A shadowy journey through time and space

Philly Fringe 2016 review: Philadelphia Opera Collective’s Shadow House’

3 minute read
L to r:  Michael A. Lienhard, Kayla Grasser, and Anthony Crosby. (Photo by R.A. Friedman)
L to r: Michael A. Lienhard, Kayla Grasser, and Anthony Crosby. (Photo by R.A. Friedman)

Shadow House is one of those immersive, choose-your-own adventure plays that are a Fringe staple. When we enter the historic Powel House grounds, we're told that we can sit and watch scenes as long as we like through three floors plus the garden (but don't sit on the antique chairs), depart scenes whenever we wish, and "follow a character or follow your own impulses."

Shadow House is an opera, a daring choice for director Brenna Geffers and the Philadelphia Opera Collective (POC). POC, much like Idiopathic Ridiculopathy Consortium, has become stronger through annual Fringe productions. It is led by artistic director Michael A. Lienhard, who also performs in this piece. At Powel House's invitation, their devised work about the historic residence features original compositions by Sara Van Sciver, Christopher Colucci, Sean Lally, and POC resident composer Josh Hartman, each writing songs set in different eras.

Part of Shadow House's charm is that its stories and times merge and overlap. I worried about how music coming from various rooms and hallways would mesh, fearing a messy cacophony. Instead, the 10 performers's voices and their accompaniment, both live and recorded, blends in fascinating ways. I found that standing midway between one floor and the next allowed me to enjoy several scenes simultaneously, which would combine with an organic synchronicity reminiscent of John Cage.

"You're not supposed to be here"

All of the souls inhabiting Shadow House are apparently ghosts, though some are re-enacting real events while others, disturbed by our presence, ask, "Do you know who I am?" because they don't. Maryruth Stine plays a 1940s society woman at odds with a Jewish businessman who owns Powel House and needs to sell its treasures. She wants to preserve them, and he debates this with his son, played by Anthony Crosby.
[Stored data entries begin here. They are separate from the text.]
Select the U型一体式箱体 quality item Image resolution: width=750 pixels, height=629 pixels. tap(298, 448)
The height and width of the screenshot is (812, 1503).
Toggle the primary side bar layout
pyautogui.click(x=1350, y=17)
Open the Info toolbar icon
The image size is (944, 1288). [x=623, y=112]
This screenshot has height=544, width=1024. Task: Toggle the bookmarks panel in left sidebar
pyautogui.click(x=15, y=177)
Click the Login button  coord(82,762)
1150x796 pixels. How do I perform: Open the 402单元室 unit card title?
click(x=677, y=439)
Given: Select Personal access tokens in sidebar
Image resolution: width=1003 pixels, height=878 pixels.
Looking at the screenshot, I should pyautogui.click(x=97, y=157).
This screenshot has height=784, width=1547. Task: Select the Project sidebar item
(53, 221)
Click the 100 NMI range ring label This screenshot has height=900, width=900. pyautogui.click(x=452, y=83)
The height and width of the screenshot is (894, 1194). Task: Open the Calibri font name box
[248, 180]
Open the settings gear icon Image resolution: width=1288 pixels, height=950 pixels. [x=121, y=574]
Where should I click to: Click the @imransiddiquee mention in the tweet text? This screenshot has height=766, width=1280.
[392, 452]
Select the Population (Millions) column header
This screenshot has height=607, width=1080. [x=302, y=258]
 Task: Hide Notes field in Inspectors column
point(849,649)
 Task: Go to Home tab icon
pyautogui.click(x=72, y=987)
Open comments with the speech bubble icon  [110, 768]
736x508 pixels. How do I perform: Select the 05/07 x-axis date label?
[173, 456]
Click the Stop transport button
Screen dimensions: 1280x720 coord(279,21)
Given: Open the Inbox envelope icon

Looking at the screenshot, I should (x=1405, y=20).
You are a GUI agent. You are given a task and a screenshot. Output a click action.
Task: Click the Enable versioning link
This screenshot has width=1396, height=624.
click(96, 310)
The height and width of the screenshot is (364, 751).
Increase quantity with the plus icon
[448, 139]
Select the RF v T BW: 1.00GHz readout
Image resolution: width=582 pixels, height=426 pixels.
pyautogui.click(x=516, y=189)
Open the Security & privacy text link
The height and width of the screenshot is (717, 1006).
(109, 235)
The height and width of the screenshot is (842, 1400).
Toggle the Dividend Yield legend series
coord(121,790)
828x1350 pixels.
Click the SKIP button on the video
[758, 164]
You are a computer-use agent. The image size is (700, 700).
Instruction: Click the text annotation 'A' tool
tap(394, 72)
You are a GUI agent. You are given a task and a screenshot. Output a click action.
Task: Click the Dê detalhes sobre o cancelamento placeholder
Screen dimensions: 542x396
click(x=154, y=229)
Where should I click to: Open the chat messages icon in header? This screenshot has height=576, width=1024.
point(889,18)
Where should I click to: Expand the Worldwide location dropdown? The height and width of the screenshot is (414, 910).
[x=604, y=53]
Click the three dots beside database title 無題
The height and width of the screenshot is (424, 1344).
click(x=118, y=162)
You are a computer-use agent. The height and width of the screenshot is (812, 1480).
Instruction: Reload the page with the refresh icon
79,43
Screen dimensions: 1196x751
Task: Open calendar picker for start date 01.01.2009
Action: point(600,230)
The 1960s portion features Brendan Norton as an architect who uses a Ouija board to conjure Benedict Arnold's wife (Kristy Joe Slough), with Richard Chan as his conflicted assistant. Kayla Grasser plays a girl who recalls a field trip to Powel at age 12, whose spirit seems stuck and confused. "I can't hold on to anyone," she sings, "I can't hold on to any time." Sean Lally, Kirsten Kunkle, and Crystal Charles play other characters from different times, intersecting in eerie ways.


The 70-minute show kept me hopping from one room to another, each choice making another impossible. Occasionally, characters engage the audience directly, sometimes leading them away to share their stories. Some of the opening night's audience was whisked away by Grasser's character into the second floor bathroom's bright lights, to talk her out of taking a fistful of pills.

Exploring is part of the show's fun, as adventurous for the performers as it is for the audience. To Geffers' credit, this cast was well prepared for the surprises of playing characters and singing while moving among unpredictable audience members. Enough scenes are repeated — though not the same way twice — that one gradually gleans the interconnected stories about the house's history, occupants, and visitors, and also appreciates the beauty of this well-preserved Colonial-era home.

Even for the eclectic Fringe Festival, the magic of Shadow House is rare.